The Vigilant Association of Philadelphia was an abolitionist organization founded in August 1837 in Philadelphia to "create a fund to aid colored persons in distress". The initial impetus came from Robert Purvis, and his father-in-law, businessman James Forten. Other key members include William Still, a founder of the vigilance committee.

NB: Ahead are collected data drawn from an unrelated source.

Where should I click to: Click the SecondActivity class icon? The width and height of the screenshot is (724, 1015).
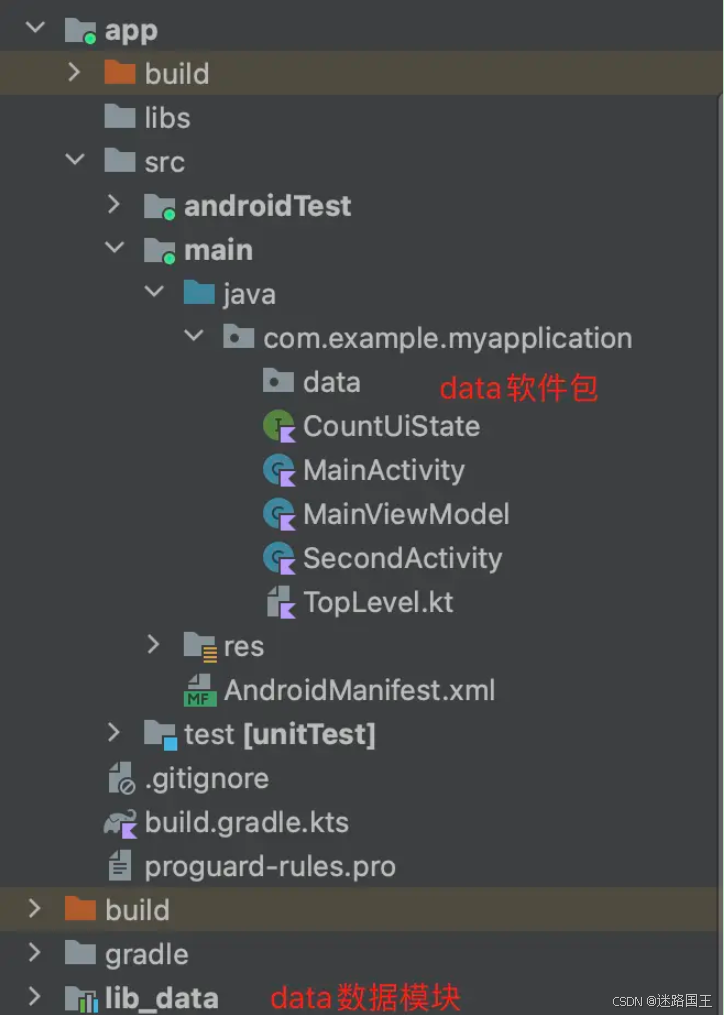(279, 559)
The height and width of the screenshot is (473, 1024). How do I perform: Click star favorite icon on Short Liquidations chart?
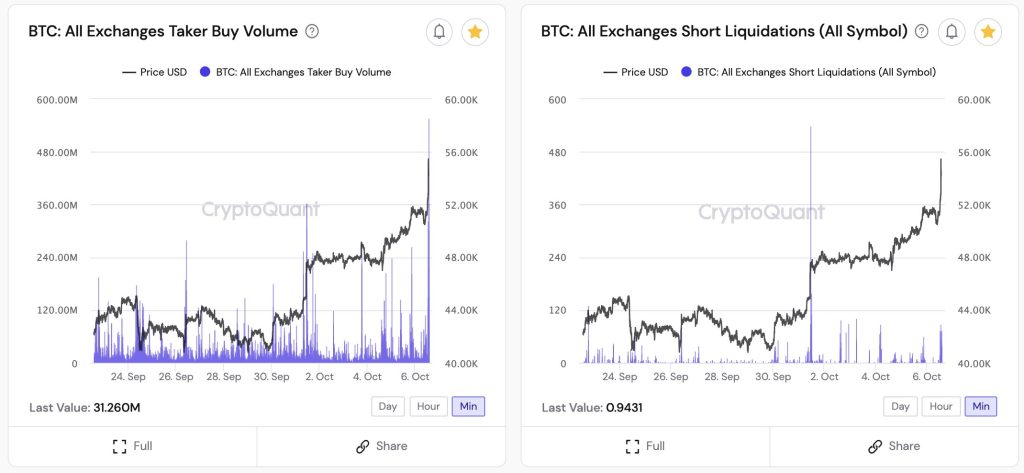988,32
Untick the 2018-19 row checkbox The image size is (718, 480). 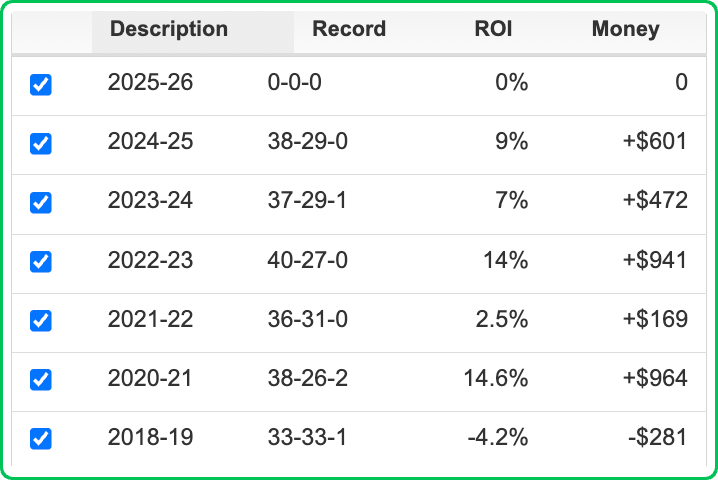click(x=41, y=439)
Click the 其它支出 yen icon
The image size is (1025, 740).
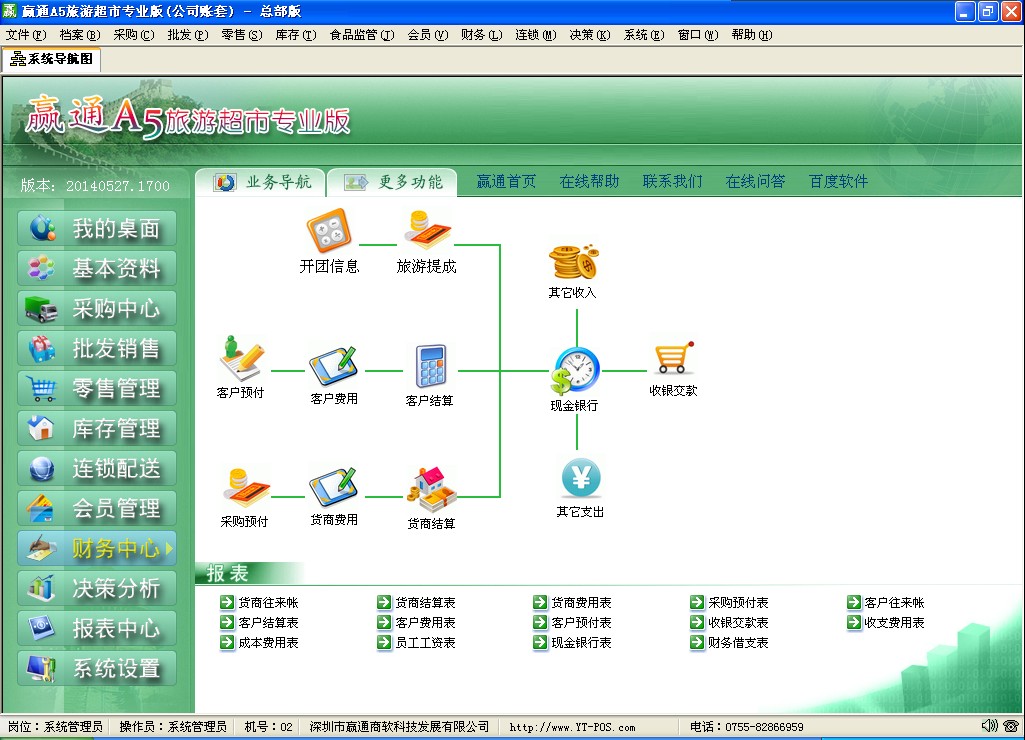580,478
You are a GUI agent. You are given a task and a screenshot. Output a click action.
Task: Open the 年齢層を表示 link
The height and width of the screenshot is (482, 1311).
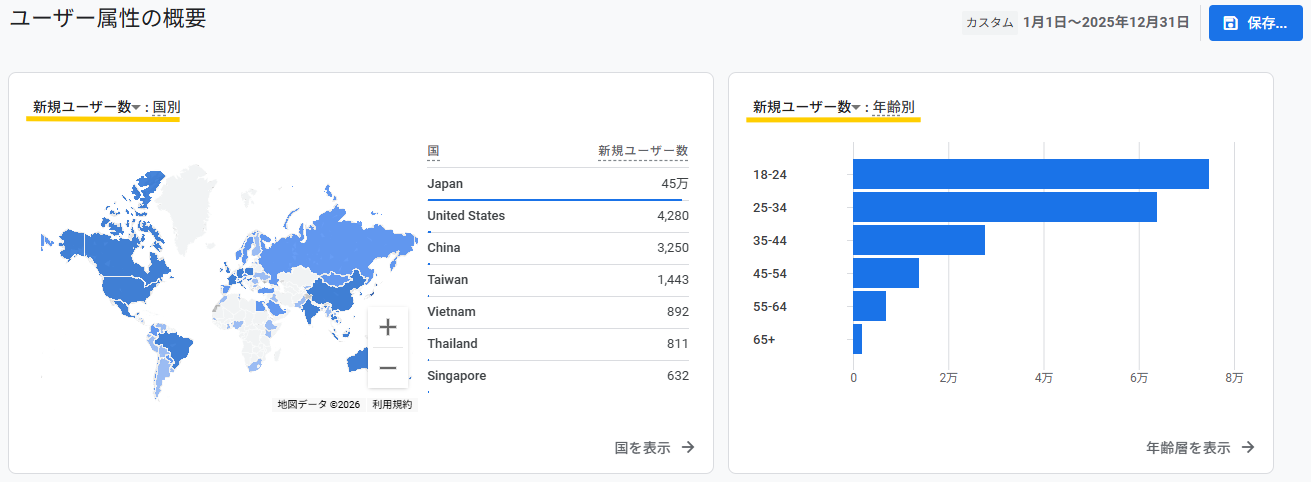pos(1188,448)
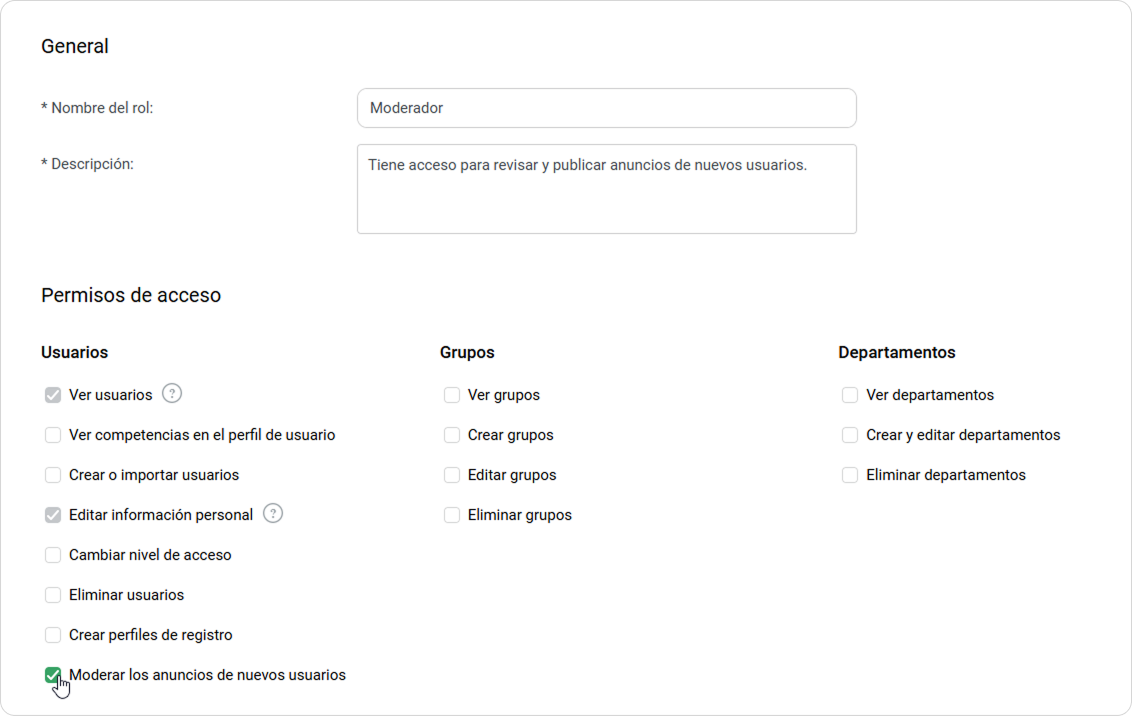Enable Crear y editar departamentos

(x=850, y=435)
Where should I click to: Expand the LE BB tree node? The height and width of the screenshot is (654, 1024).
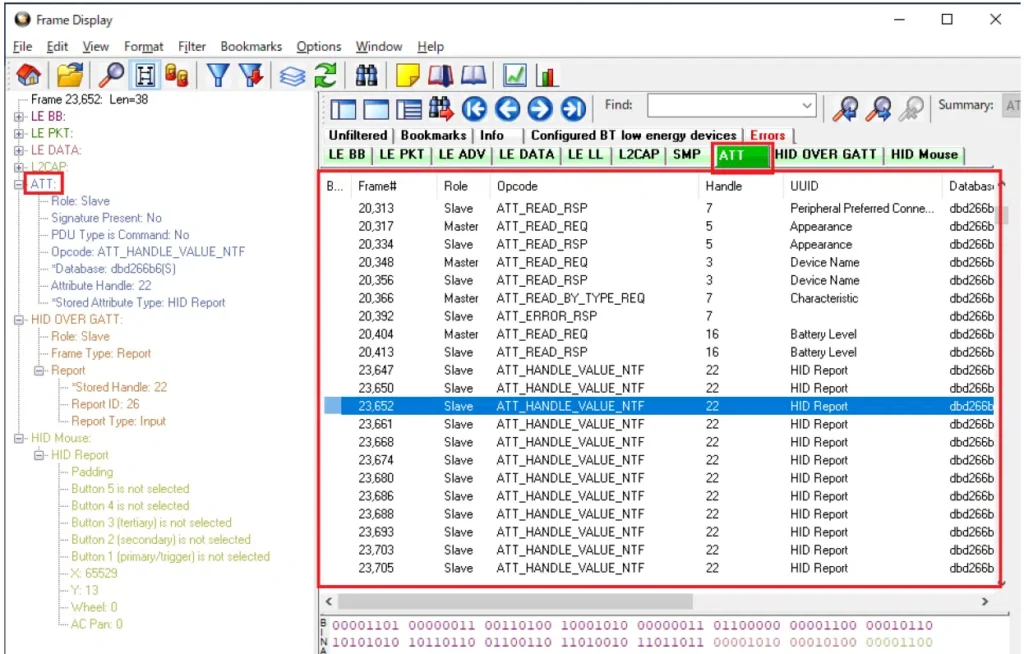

The Association operated initially from 1837-1842, when it was suspended after the Lombard Street riot, and then again from 1852-1861, after the passage of the Fugitive Slave Act in 1850.

== History ==
Robert Purvis first organized in 1834, alongside eleven others, to consider helping fugitive slaves. The Vigilant Association itself was formed in August 1837, after continued confrontations between Philadelphia's black community and slave catchers. The organization assisted runaway slaves from Southern states in relocating, either somewhere in the Northern state or in Canada.

The group was active until 1842, when the Lombard Street race riot shook the confidence of the group's leadership. Activity resumed in 1852 after the passage of the Fugitive Slave Act in 1852. It remained active until 1861, the year that the Civil War began.

Its executive was the Vigilant Committee of Philadelphia and its first president was a black dentist, James McCrummell. Other abolitionists who helped included John Greenleaf Whittier, who helped form the committee and promoted the association in his newspaper Pennsylvania Freeman.

There were five members of the acting committee for the Vigilant Association of Philadelphia, which included Nathaniel W. Depee, William Still, Jacob C. White, Passmore Williamson, and Charles Wise.

In June 1842, future writer Harriet Jacobs was among the fugitive slaves who were aided by the Association.